Outside of economics, Paul is into photography and plays piano and keyboards in a band in his basement. He thinks of communication as a form of expression — whether through music or economic storytelling — and sees Footnote’s work as another way of exploring and sharing ideas. He’s excited to support a company that pushes creative boundaries and helps tell New Zealand stories in new and compelling ways.
Jeremy Beck (Associate Board Member 2025)
The purpose of the Associate Board member position is for Footnote to contribute to building succession capability in Aotearoa arts governance. This role will allow the associate to gain valuable insights and practical experience in the functions of an arts board and for the board to support them on their leadership journey.
Born in Ōtepoti Aotearoa, Jeremy Beck is a distinguished graduate of the New Zealand School of Dance and an established freelance contemporary dance performer, choreographer, and teacher of Ngāi Tahu and Pākehā descent.
Throughout his career, Jeremy has worked professionally across Aotearoa and Australia with leading companies and independent artists, including The New Zealand Dance Company, Footnote New Zealand Dance, Muscle Mouth, Atamira, TOHU Productions, Movement of the Human, Dancenorth, Chunky Move, Ross McCormack, Tupua Tigafua, Sean MacDonald, Moss Patterson, and Lucy Guerin. His ability to bring depth and physicality to highly diverse choreographic voices has made him a sought-after collaborator in the industry.
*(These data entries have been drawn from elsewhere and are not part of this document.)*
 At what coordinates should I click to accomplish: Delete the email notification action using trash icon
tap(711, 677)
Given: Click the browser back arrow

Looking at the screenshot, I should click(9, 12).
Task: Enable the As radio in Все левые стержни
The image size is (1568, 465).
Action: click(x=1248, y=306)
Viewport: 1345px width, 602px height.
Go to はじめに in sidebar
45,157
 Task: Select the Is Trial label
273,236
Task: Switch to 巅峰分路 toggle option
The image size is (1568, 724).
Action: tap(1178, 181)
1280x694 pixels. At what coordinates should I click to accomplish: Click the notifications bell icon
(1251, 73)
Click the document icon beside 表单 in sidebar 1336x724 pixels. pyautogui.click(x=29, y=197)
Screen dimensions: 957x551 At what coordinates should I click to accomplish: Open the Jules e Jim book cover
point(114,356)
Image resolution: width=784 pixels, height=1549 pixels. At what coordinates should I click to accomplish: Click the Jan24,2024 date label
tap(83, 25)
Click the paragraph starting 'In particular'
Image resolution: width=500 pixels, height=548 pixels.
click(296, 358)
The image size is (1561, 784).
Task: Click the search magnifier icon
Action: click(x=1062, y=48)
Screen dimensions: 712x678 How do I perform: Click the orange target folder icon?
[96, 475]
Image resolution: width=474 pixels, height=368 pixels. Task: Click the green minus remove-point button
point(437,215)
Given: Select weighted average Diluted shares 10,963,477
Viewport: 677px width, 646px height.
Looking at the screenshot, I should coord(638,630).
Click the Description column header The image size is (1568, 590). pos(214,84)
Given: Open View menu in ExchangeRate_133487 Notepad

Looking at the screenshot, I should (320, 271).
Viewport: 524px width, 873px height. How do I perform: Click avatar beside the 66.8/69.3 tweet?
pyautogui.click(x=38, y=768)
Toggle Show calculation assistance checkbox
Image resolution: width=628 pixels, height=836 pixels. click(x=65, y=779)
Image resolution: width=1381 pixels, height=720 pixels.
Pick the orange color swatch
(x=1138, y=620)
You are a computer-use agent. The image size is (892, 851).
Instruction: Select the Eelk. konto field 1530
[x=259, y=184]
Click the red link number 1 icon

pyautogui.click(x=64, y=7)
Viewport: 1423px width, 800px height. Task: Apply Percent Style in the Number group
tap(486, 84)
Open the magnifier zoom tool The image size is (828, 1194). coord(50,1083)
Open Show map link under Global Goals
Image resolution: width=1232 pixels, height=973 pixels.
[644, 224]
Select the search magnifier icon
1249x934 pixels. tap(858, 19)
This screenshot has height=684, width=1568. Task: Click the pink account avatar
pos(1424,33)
Jeremy debuted his first choreographic project in 2018 with a solo work know one premiered at the Wellington Fringe Festival. He has been commissioned by Footnote New Zealand Dance for This. as part of The Movement 2021 and A Floor, Some Thoughts and Us, a full-length work for the 2021 ChoreoCo Season. In the same year, he created Somewhat Physical for the New Zealand School of Dance Graduation Season.
In 2024, Jeremy founded Company Beck, an emerging dance company dedicated to producing bold and evocative contemporary works. The company is set to world premiere its highly anticipated large-scale production, Commentary of Dreaming, as the opening show of the 2025 Dunedin Arts Festival.
Most recently, his full-length work MODERN GOD, choreographed for Footnote New Zealand Dance, premiered in February 2025 to sold out performances and instant acclaim. Praised for its visceral physicality and compelling thematic exploration, MODERN GOD is now touring across New Zealand.
Jeremy is also an avid dance teacher and workshop facilitator - teaching at Footnote New Zealand Dance’s Choreolab in 2016, 2017, 2021 and mid-year Professional Intensive 2019. Jeremy continues to share his experience as a full-time guest tutor at the New Zealand School of Dance and developing his own improvisation practice Alternative Technique which facilitates the expansion and application of creative thinking within dance and movement.